• _TEXTE ÉTUDIÉ_:
______

Le ski de fond a le vent en poupe. Exalté par ces champions de biathlon qui égayent nos week-ends d’hiver. Enhardi par l’avènement d’un mode de vie plus durable et responsable dont l’un des piliers est la reconnexion à la nature. Le ski de fond avance vent dans le dos. La Haute-Savoie est l’un des berceaux de cette pratique traditionnelle qui connait aujourd’hui une seconde jeunesse. Le département l’a compris et, à travers le travail de la structure Haute-Savoie Nordic, assume et valorise cet héritage. Rencontre avec Guillaume Maurel, le Directeur de Haute-Savoie Nordic, cette association qui coordonne, développe et promeut les 24 domaines nordiques du département depuis 1985.
PISCINE MUNICIPALE, ANTONIN GUIGONNAT & « SLOW TOURISM »
Pouvez-vous nous décrire la mission de l’association Haute-Savoie Nordic dont vous êtes Directeur ?

______

• _EXTRAIT DES DONNÉES_:

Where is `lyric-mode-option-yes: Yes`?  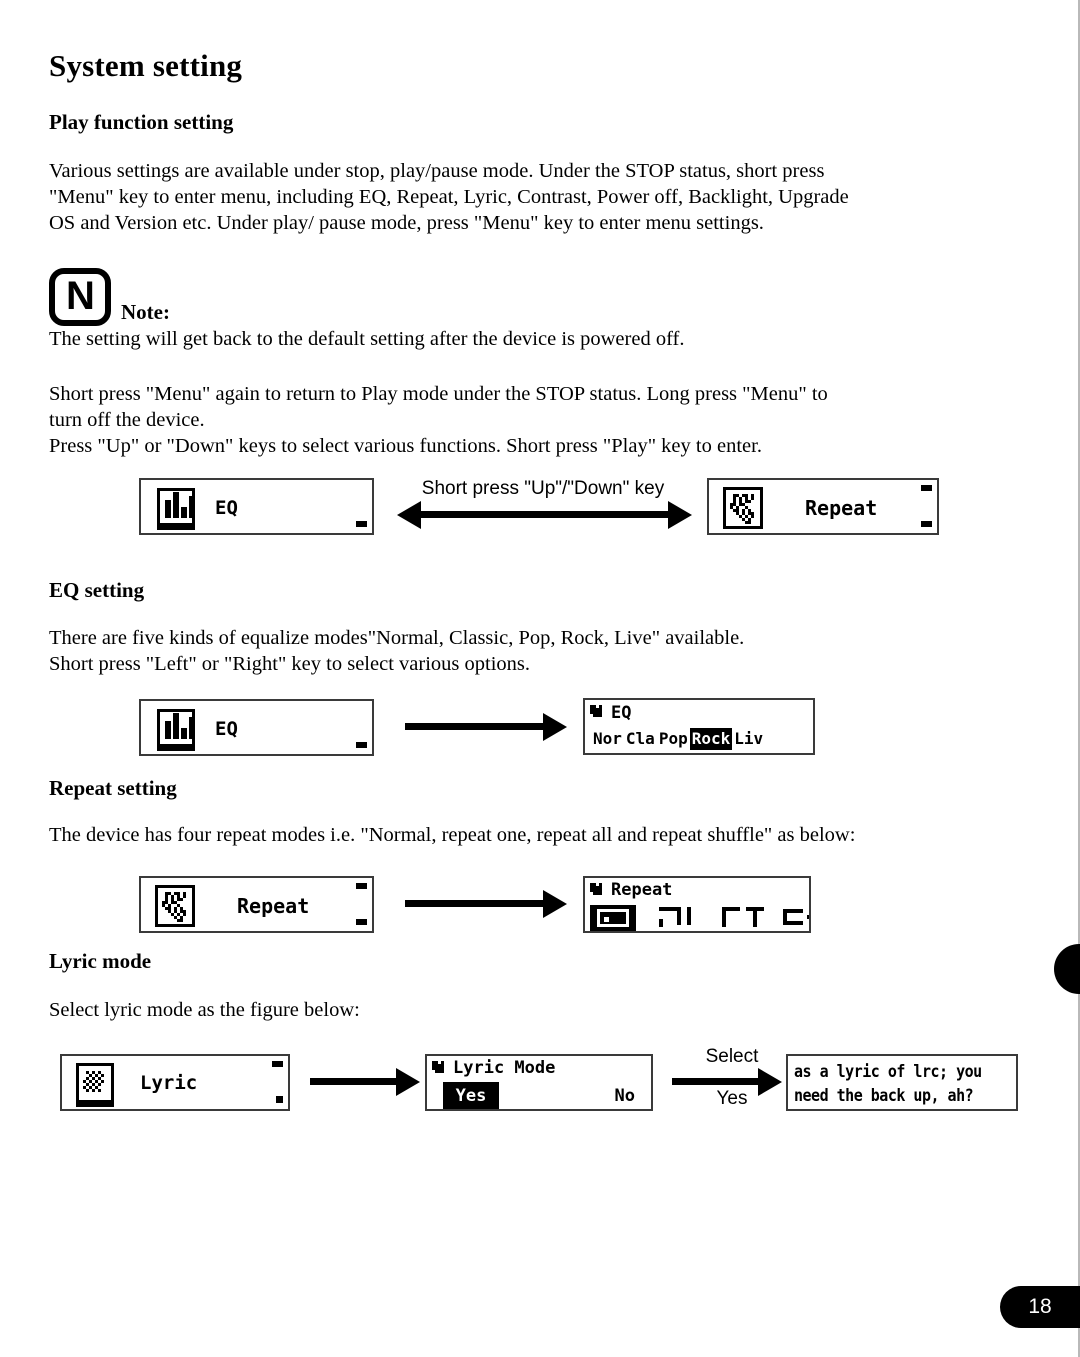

______

• _VOTRE TRAVAIL_:
(1) Relevez, dans le texte sur le ski de fond, les verbes qui décrivent ce que l’association fait pour les domaines nordiques du département.
(2) Indiquez si chaque affirmation concorde avec le texte sur le ski de fond, en répondant par oui ou non et en citant les mots décisifs. (a) L’association Haute-Savoie Nordic s’occupe des domaines nordiques du département depuis 1985. (b) Le ski de fond y est présenté comme une pratique récente. (c) Guillaume Maurel est le président de Haute-Savoie Nordic.
(3) Veuillez donner la suite du texte sur le ski de fond, à partir de sa dernière phrase.

• _VOS RÉPONSES ÉCRITES_:
(1) coordonne, développe, promeut

(2)
(a) Oui : « coordonne, développe et promeut les 24 domaines nordiques du département depuis 1985 ».
(b) Non : « cette pratique traditionnelle qui connait aujourd’hui une seconde jeunesse ».
(c) Non : « le Directeur de Haute-Savoie Nordic ».

(3)
De façon très synthétique, il s’agit de coordonner et développer les 24 domaines nordiques et 29 foyers de ski de fond implantés sur notre territoire. Depuis 1974 et la création des Moises, le premier foyer de ski de fond ayant vu le jour en Haute-Savoie, au-dessus de Thonon, nous sommes le bras armé du Conseil Départemental en ce qui concerne le ski de fond. C’est à dire la structure chargée de promouvoir et organiser la pratique. Car il faut savoir que, contrairement aux remontées mécaniques en ski alpin, les domaines nordiques constituent, à l’image d’une piscine municipale, un service public.
Contrairement à ce que l’on pourrait croire, les domaines nordiques ne se limitent pas uniquement à des kilomètres de pistes entretenues où il est possible de pratiquer le ski de fond…
Effectivement, c’est bien plus que cela ! Ce sont des lieux de vie, de rencontres et d’aventures. Déjà, par définition, le ski de fond renvoie à toutes les activités non-motorisées liées à la neige, et qui ne sont pas du ski alpin. La pratique de la raquette par exemple relève de notre fait. Mais elle est gratuite, contrairement au ski de fond, si important pour nous, car c’est le sport avec un accès payant, celui sur lequel nous reposons pour viser un modèle économique à l’équilibre.
On a l’impression que le ski de fond a le vent en poupe ces dernières années. Avez-vous des statistiques ou des indicateurs objectifs qui le prouvent ?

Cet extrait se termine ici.